**Work request:** Show the lines of the material that contain the word "Viewport".

### Dataset records

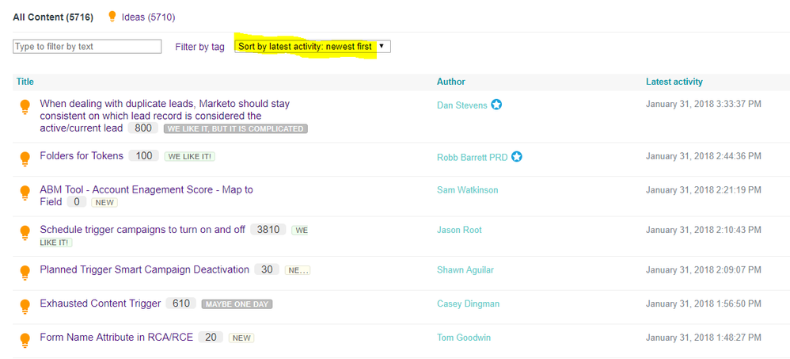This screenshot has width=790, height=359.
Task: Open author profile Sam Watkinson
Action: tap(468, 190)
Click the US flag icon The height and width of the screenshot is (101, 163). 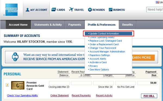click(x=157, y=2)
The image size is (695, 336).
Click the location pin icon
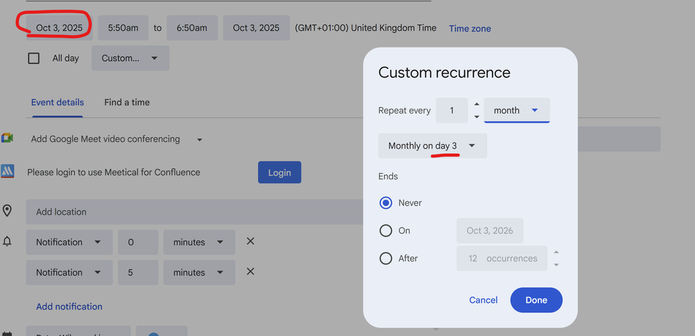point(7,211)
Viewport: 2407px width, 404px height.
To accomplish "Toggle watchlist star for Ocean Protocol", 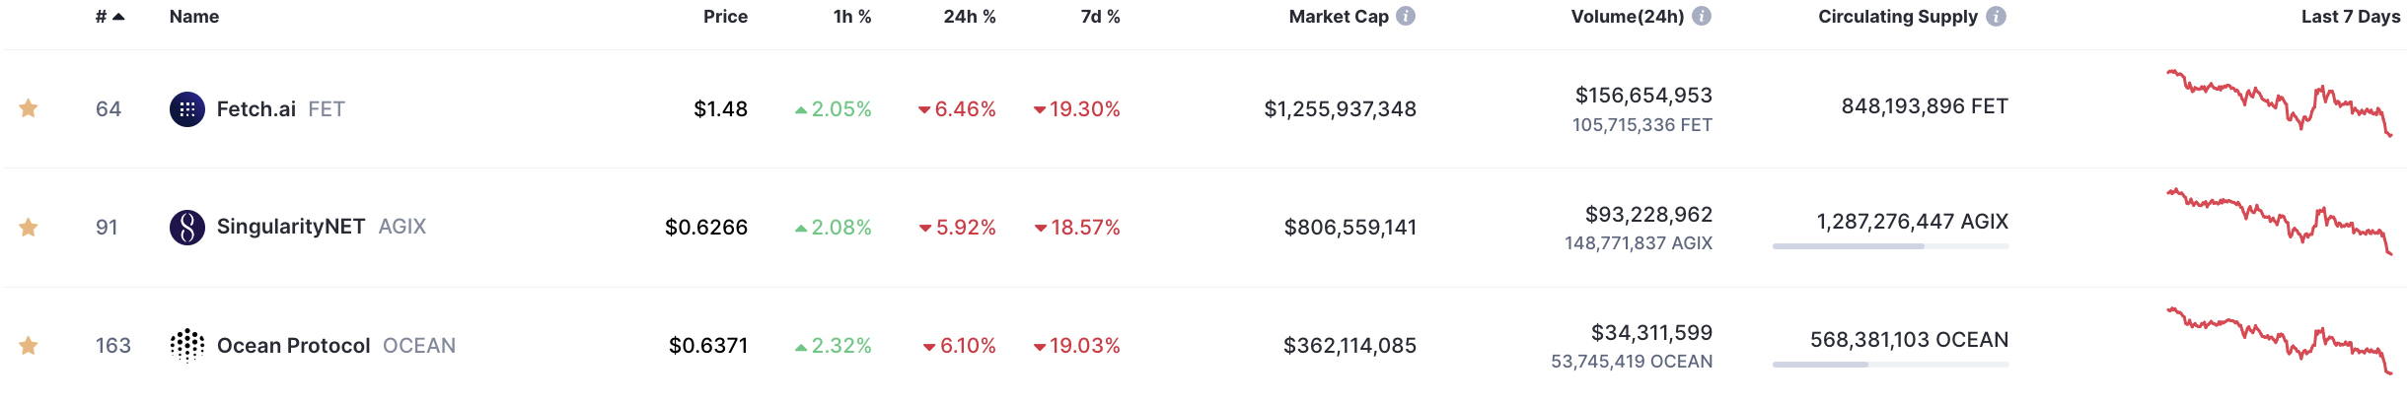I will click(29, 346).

######
### Dataset records

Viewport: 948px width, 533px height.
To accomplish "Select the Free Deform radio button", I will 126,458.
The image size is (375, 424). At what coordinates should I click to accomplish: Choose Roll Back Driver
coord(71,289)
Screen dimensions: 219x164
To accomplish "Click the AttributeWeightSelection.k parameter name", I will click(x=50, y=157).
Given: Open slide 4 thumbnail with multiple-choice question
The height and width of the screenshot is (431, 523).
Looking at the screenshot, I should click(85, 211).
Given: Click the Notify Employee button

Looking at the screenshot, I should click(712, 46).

######
### Dataset records

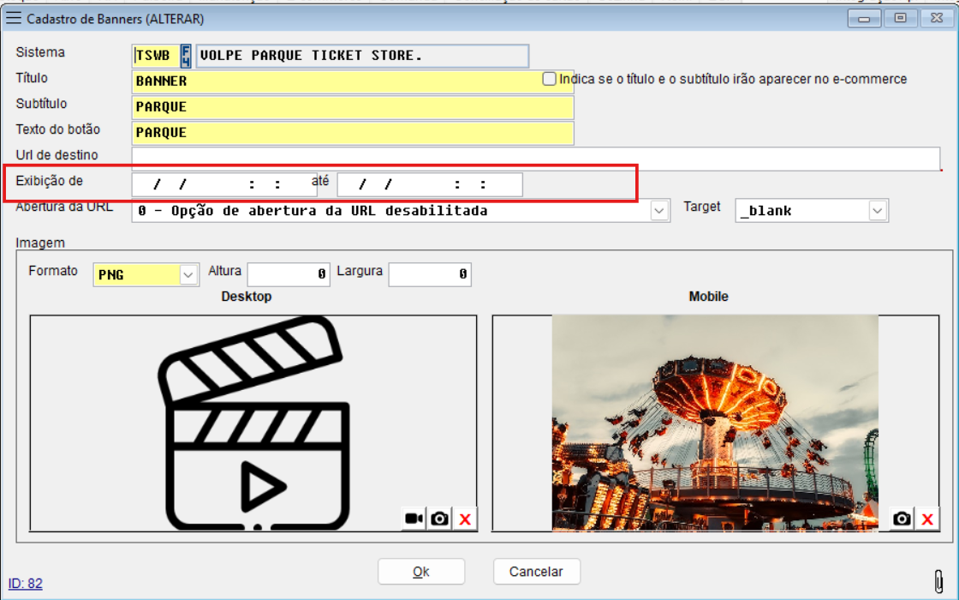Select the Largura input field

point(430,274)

######

**Answer space:**
Viewport: 2407px width, 404px height.
Viewport: 948px width, 533px height.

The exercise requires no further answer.